For every line in the records below that contains the word "agent", add one to a count, and report only that count.

****************************************

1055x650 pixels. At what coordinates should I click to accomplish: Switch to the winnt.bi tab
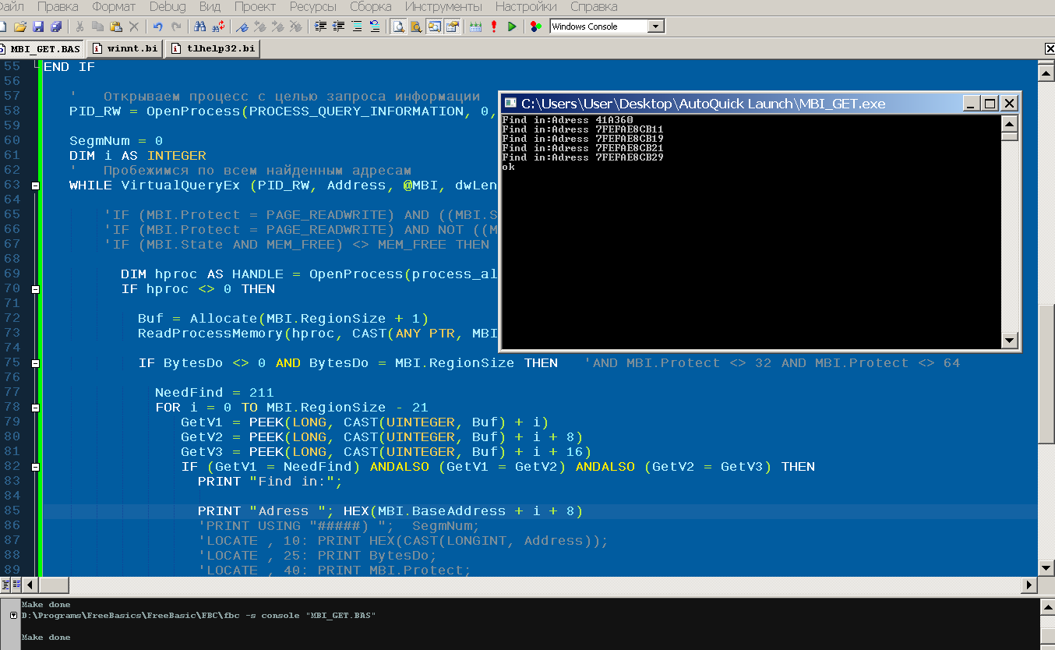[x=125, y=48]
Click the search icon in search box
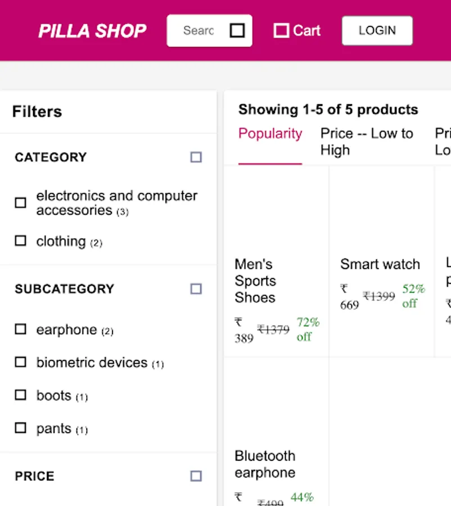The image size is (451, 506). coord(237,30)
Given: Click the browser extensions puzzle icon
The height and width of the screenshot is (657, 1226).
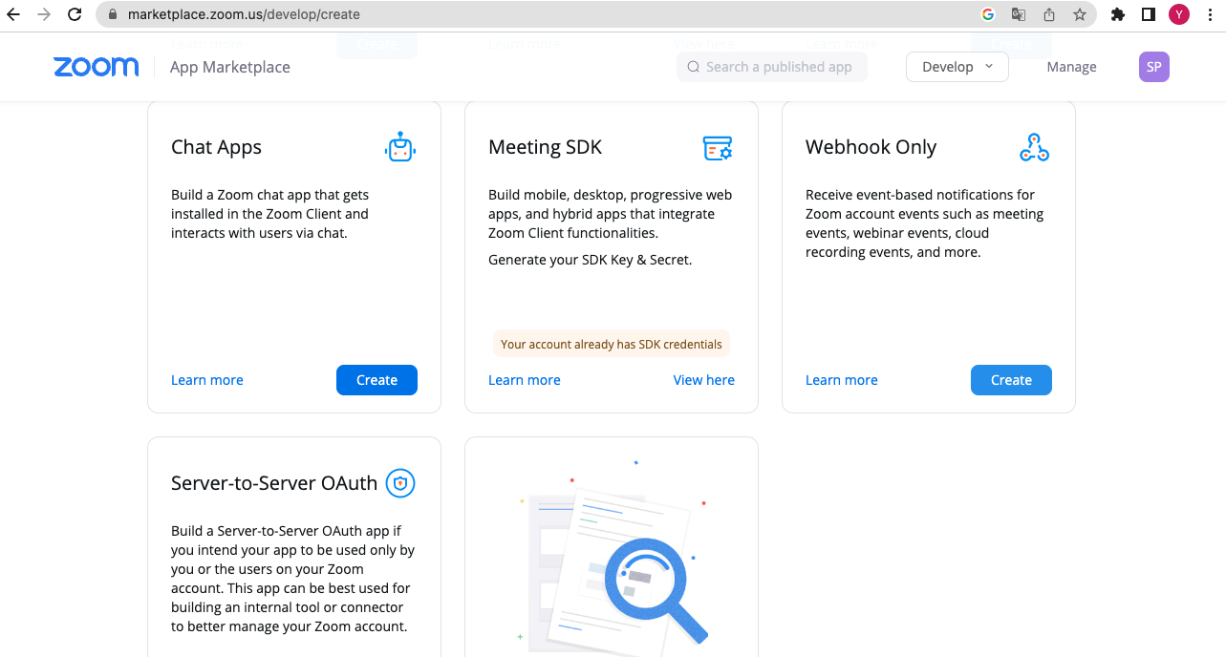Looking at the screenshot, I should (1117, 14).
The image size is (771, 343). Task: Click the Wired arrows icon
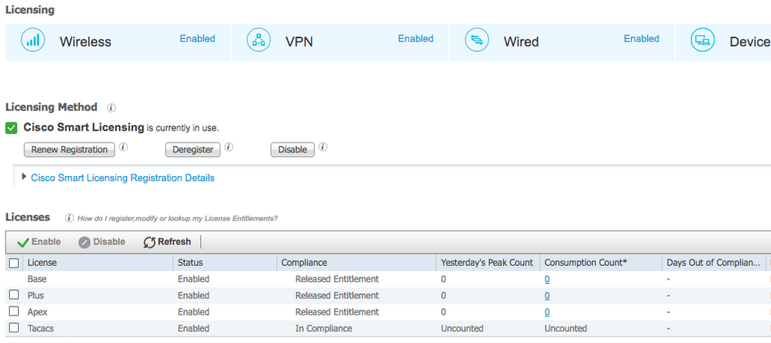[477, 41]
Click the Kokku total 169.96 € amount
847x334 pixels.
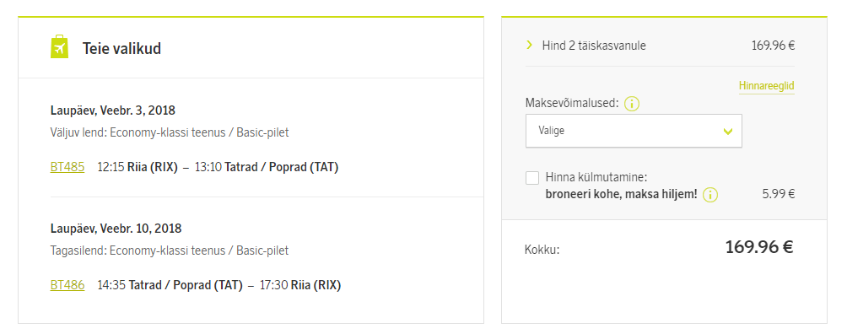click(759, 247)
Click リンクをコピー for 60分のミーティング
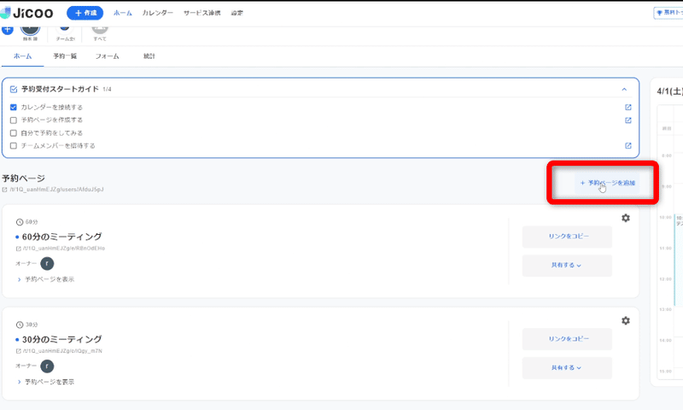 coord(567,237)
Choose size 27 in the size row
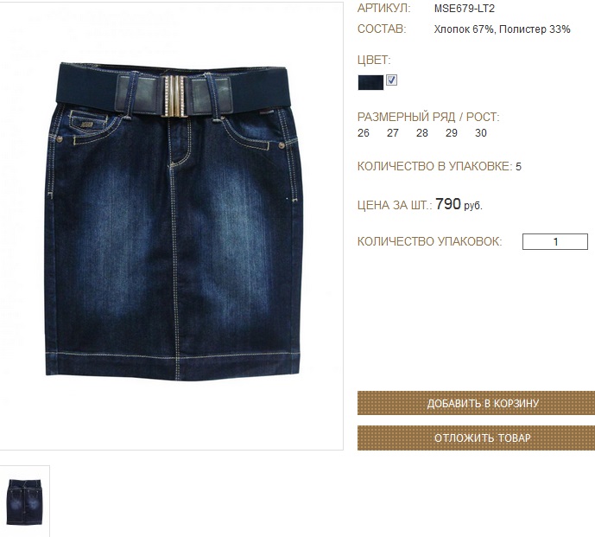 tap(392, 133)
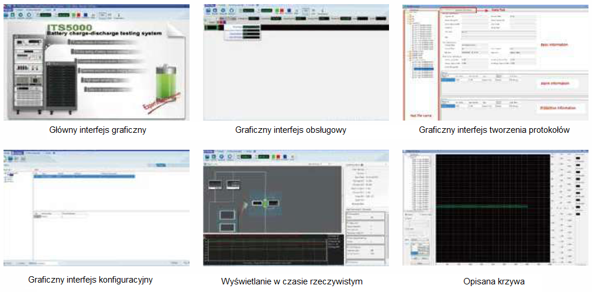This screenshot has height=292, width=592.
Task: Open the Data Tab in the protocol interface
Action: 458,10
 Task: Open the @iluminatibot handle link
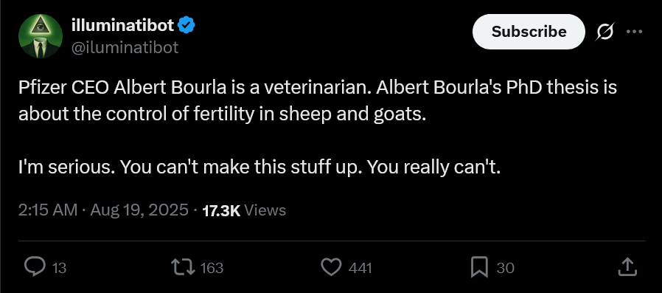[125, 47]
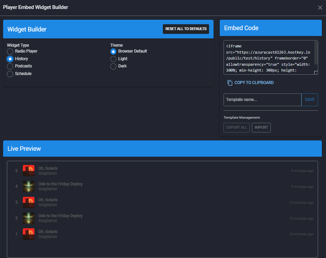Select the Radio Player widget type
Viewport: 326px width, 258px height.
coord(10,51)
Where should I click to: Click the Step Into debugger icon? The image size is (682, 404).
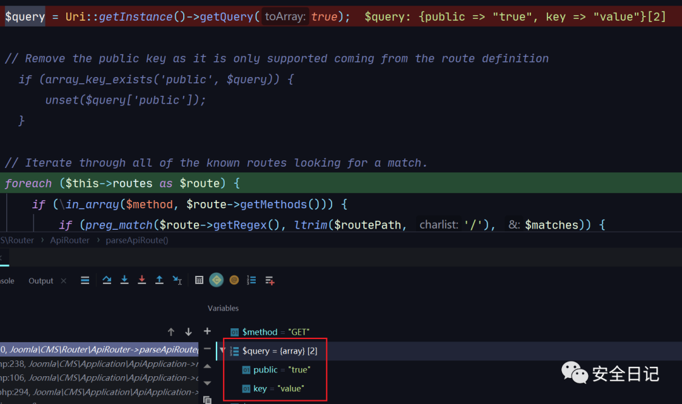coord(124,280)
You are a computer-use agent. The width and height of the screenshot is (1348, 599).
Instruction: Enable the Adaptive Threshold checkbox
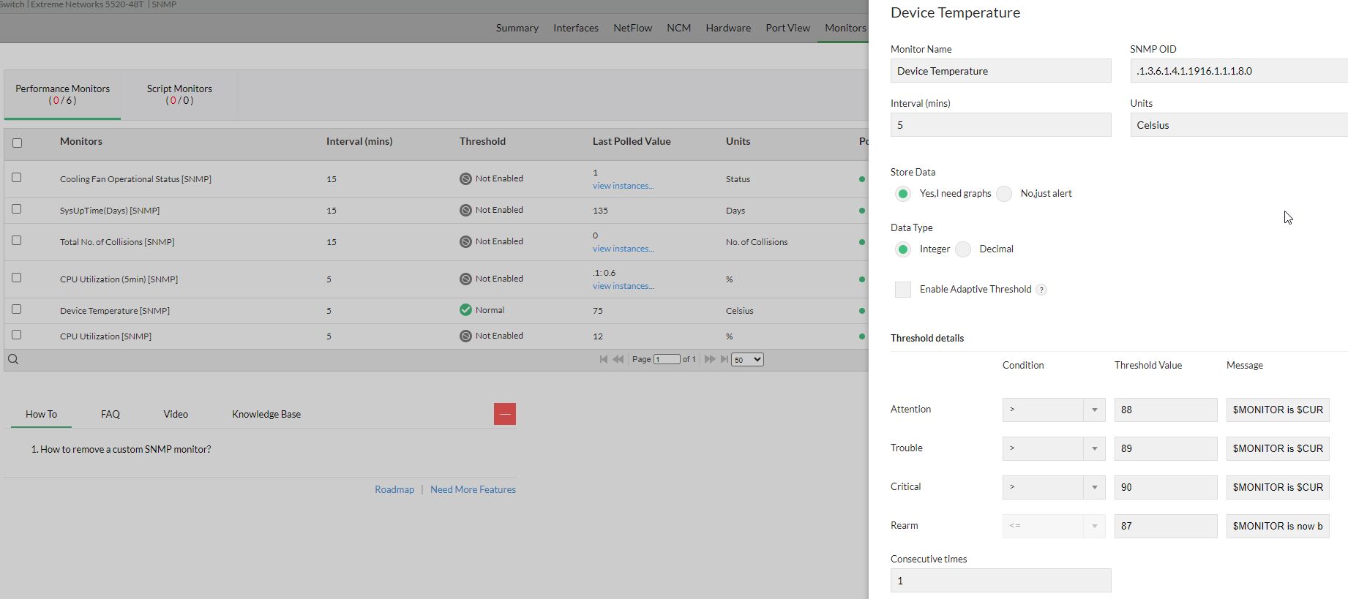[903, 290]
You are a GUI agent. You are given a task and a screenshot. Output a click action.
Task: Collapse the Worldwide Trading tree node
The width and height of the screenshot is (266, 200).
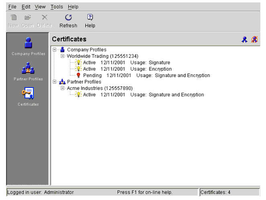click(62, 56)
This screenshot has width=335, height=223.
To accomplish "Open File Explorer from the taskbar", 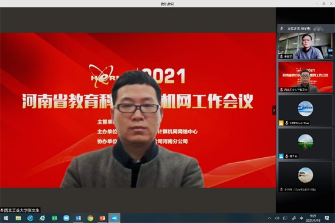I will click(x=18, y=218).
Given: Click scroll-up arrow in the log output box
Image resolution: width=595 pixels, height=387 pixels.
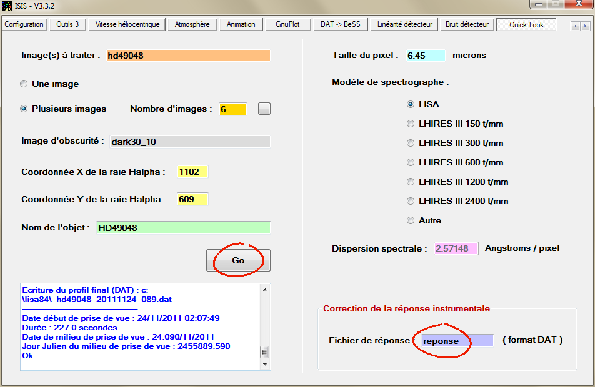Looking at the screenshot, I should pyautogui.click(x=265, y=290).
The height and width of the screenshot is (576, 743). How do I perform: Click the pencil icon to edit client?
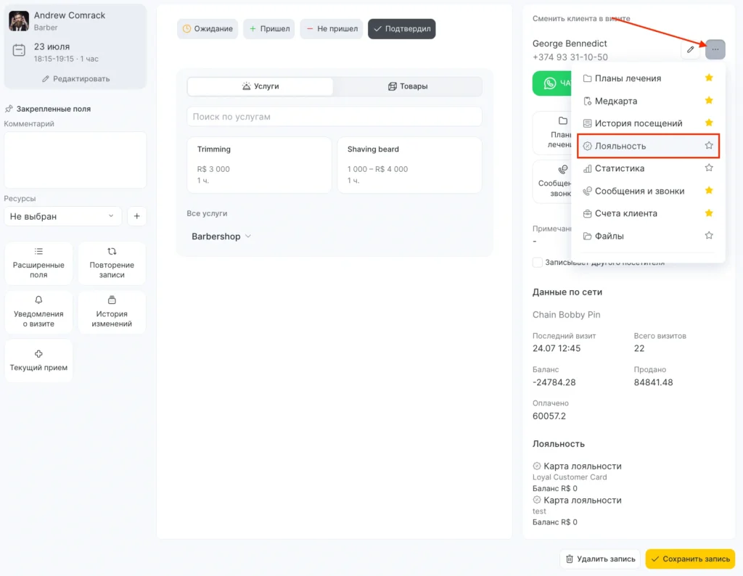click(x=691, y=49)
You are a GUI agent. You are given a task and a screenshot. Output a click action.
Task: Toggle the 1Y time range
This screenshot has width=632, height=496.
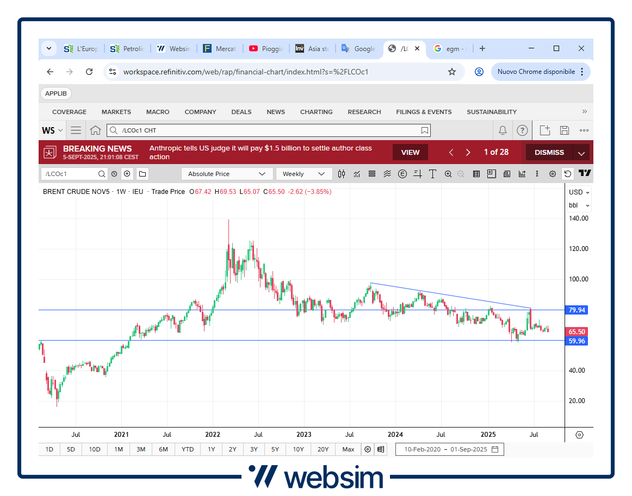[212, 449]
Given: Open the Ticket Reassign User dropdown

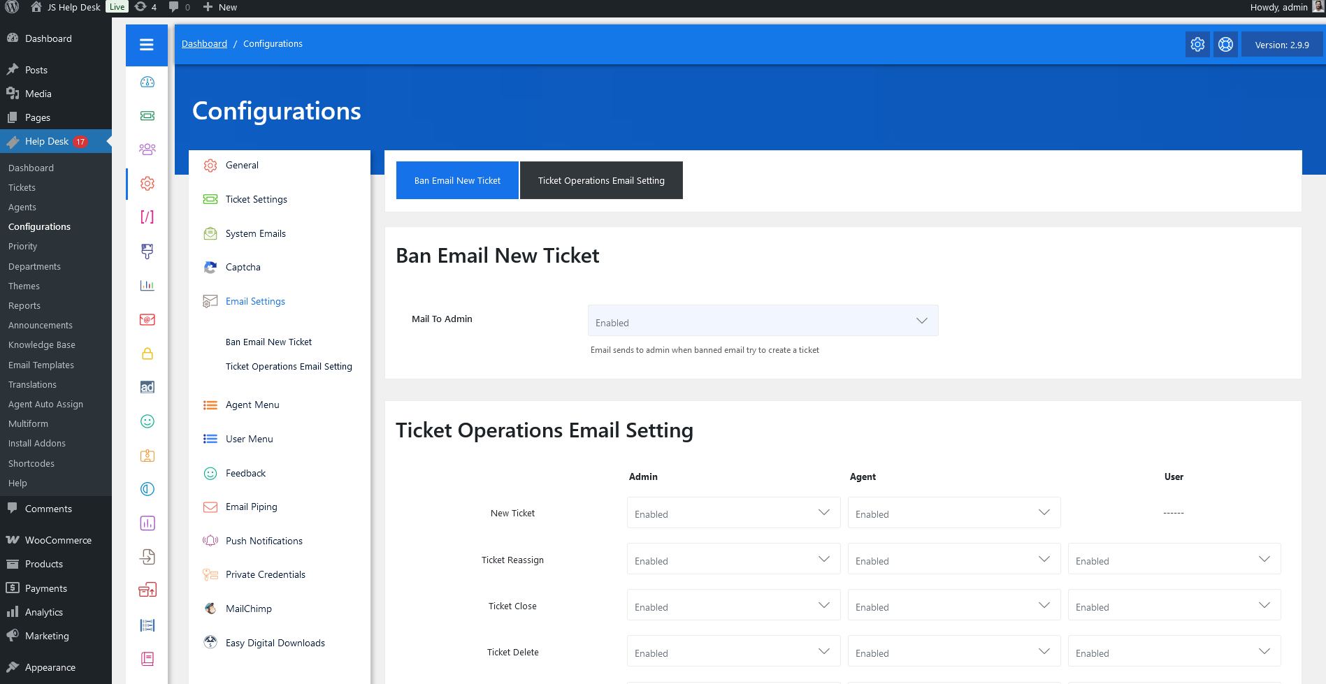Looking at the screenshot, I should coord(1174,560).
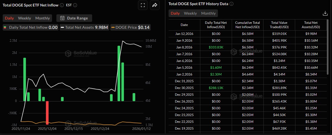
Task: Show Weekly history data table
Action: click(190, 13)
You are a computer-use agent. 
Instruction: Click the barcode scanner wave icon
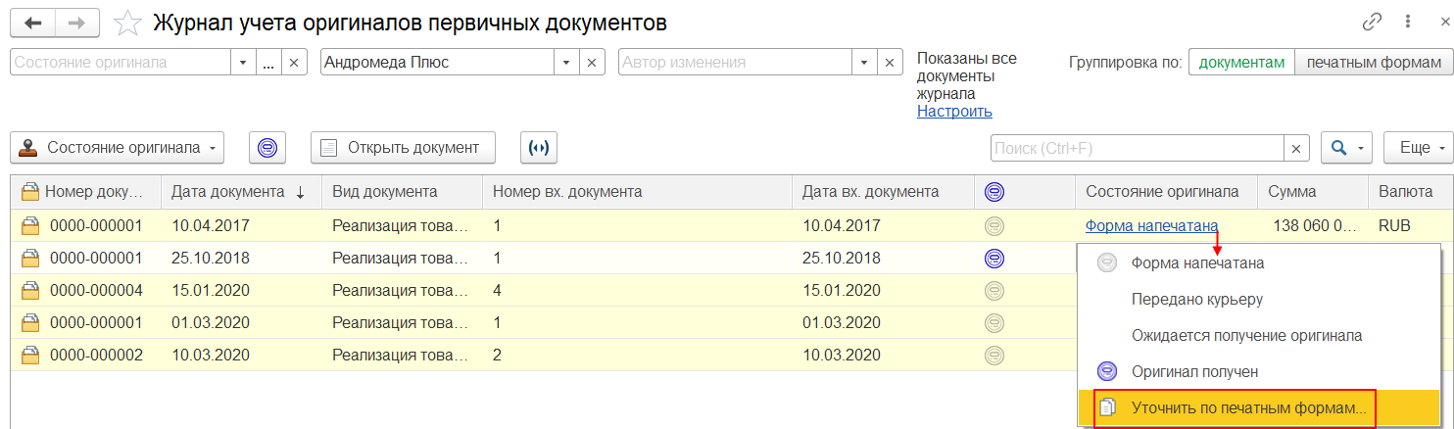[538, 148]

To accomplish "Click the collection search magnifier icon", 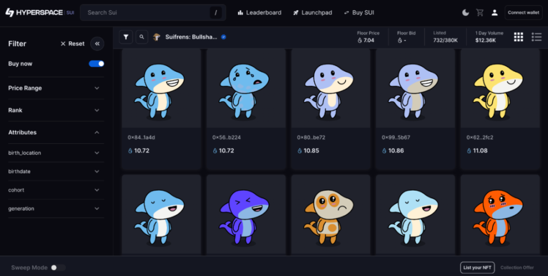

****************************************

:: Response ::
4